Senescence Effects of Angelica sinensis Polysaccharides on Human Acute Myelogenous Leukemia Stem and Progenitor Cells

  • Liu, Jun (Histology and Embryology, Laboratory of Stem Cell and Tissue Engineering, Chongqing Medical University) ;
  • Xu, Chun-Yan (Histology and Embryology, Laboratory of Stem Cell and Tissue Engineering, Chongqing Medical University) ;
  • Cai, Shi-Zhong (Histology and Embryology, Laboratory of Stem Cell and Tissue Engineering, Chongqing Medical University) ;
  • Zhou, Yue (Histology and Embryology, Laboratory of Stem Cell and Tissue Engineering, Chongqing Medical University) ;
  • Li, Jing (Histology and Embryology, Laboratory of Stem Cell and Tissue Engineering, Chongqing Medical University) ;
  • Jiang, Rong (Histology and Embryology, Laboratory of Stem Cell and Tissue Engineering, Chongqing Medical University) ;
  • Wang, Ya-Ping (Histology and Embryology, Laboratory of Stem Cell and Tissue Engineering, Chongqing Medical University)

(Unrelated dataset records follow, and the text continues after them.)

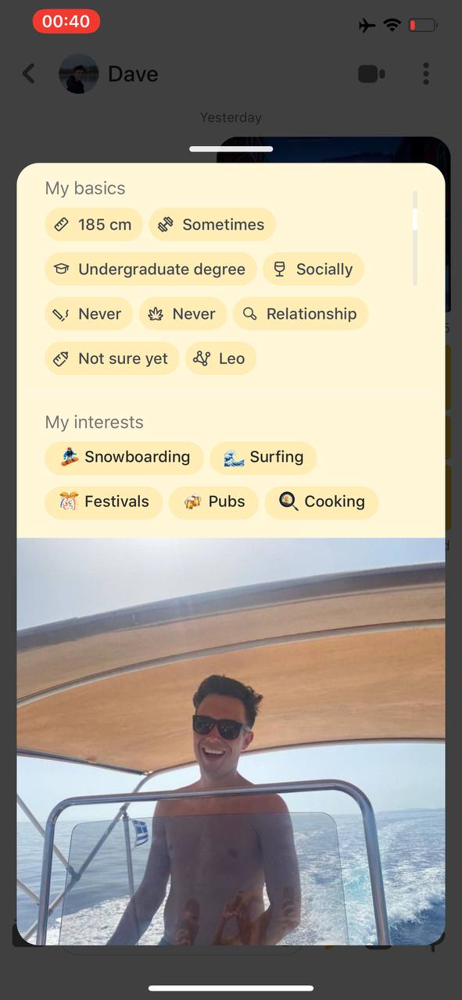
Task: Select the Snowboarding interest chip
Action: point(124,458)
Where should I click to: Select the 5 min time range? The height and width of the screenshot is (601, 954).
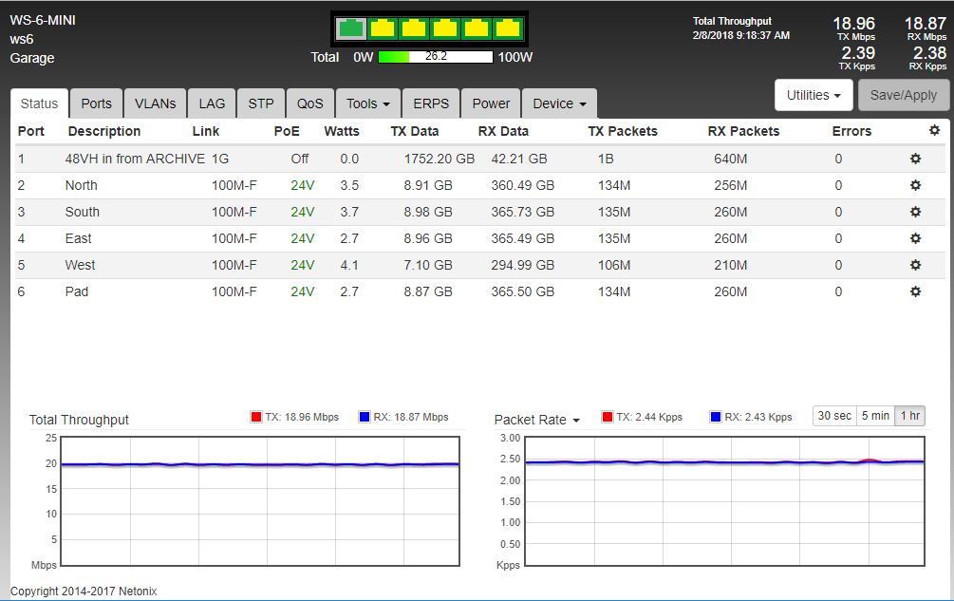click(x=874, y=416)
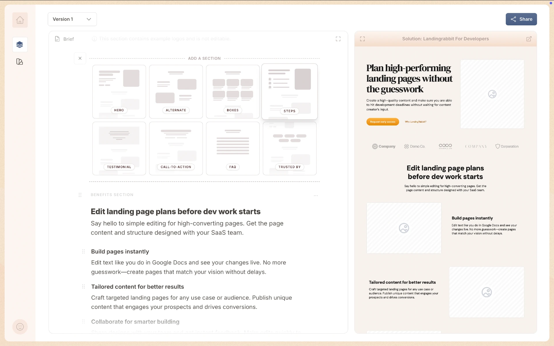Click the home/dashboard sidebar icon
This screenshot has height=346, width=554.
(x=20, y=20)
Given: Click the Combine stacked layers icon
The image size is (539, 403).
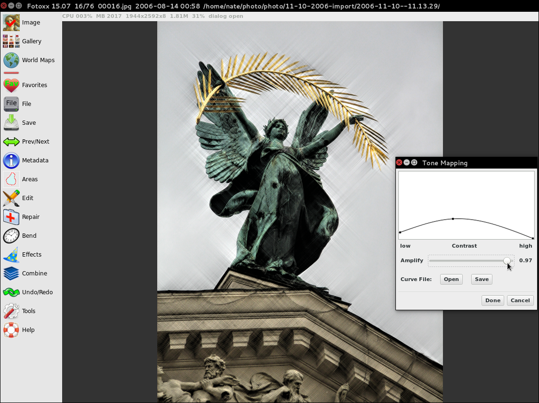Looking at the screenshot, I should [x=11, y=274].
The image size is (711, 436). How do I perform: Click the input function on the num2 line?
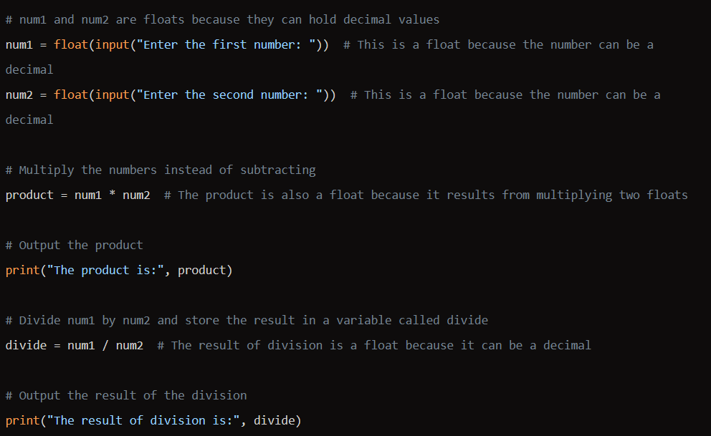(x=112, y=95)
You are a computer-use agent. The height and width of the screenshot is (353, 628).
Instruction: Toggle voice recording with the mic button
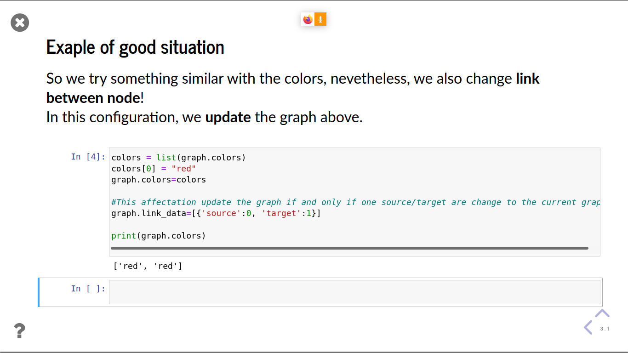click(320, 19)
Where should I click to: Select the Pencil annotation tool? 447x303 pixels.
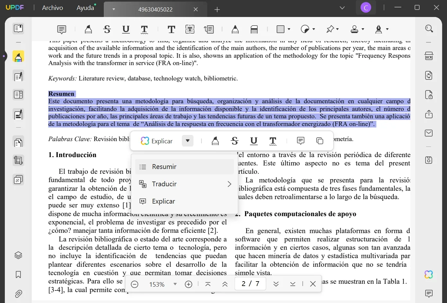pyautogui.click(x=235, y=29)
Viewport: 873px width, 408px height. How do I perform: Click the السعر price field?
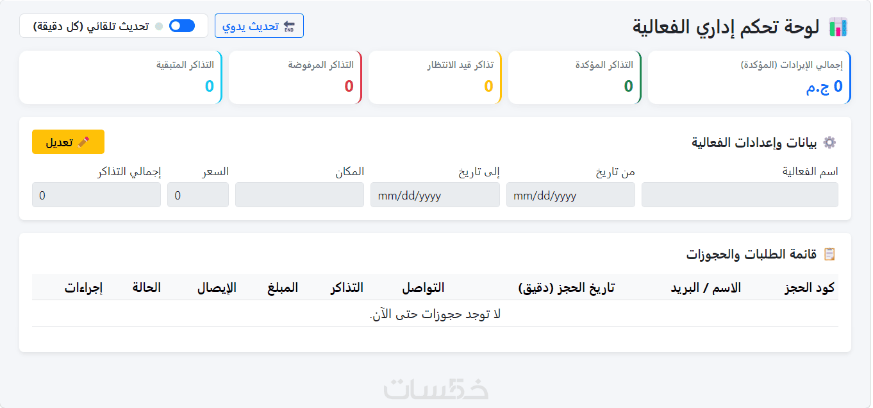198,195
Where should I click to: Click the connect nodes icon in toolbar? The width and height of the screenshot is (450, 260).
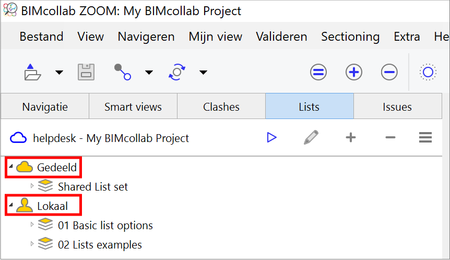point(123,72)
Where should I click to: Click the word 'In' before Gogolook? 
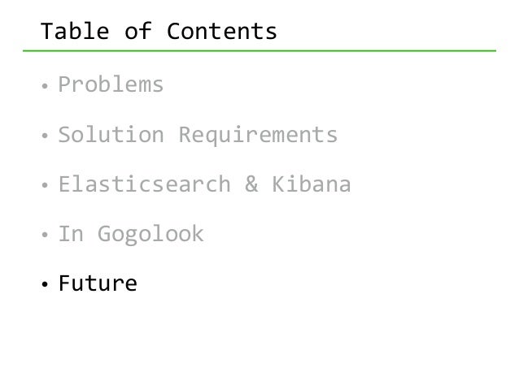click(70, 235)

  • Published : 2013.11.30


Leukemia stem cells (LSCs) play important roles in leukemia initiation, progression and relapse, and thus represent a critical target for therapeutic intervention. Hence, it is extremely urgent to explore new therapeutic strategies directly targeting LSCs for acute myelogenous leukemia (AML) therapy. We show here that Angelica sinensis polysaccharide (ASP), a major active component in Dong quai (Chinese Angelica sinensis), effectively inhibited human AML $CD34^+CD38^-$ cell proliferation in vitro culture in a dose-dependent manner while sparing normal hematopoietic stem and progenitor cells at physiologically achievable concentrations. Furthermore, ASP exerted cytotoxic effects on AML K562 cells, especially LSC-enriched $CD34^+CD38^-$ cells. Colony formation assays further showed that ASP significantly suppressed the formation of colonies derived from AML $CD34^+CD38^-$ cells but not those from normal $CD34^+CD38^-$ cells. Examination of the underlying mechanisms revealed that ASP induced $CD34^+CD38^-$ cell senescence, which was strongly associated with a series of characteristic events, including up-regulation of p53, p16, p21, and Rb genes and changes of related cell cycle regulation proteins P16, P21, cyclin E and CDK4, telomere end attrition as well as repression of telomerase activity. On the basis of these findings, we propose that ASP represents a potentially important agent for leukemia stem cell-targeted therapy.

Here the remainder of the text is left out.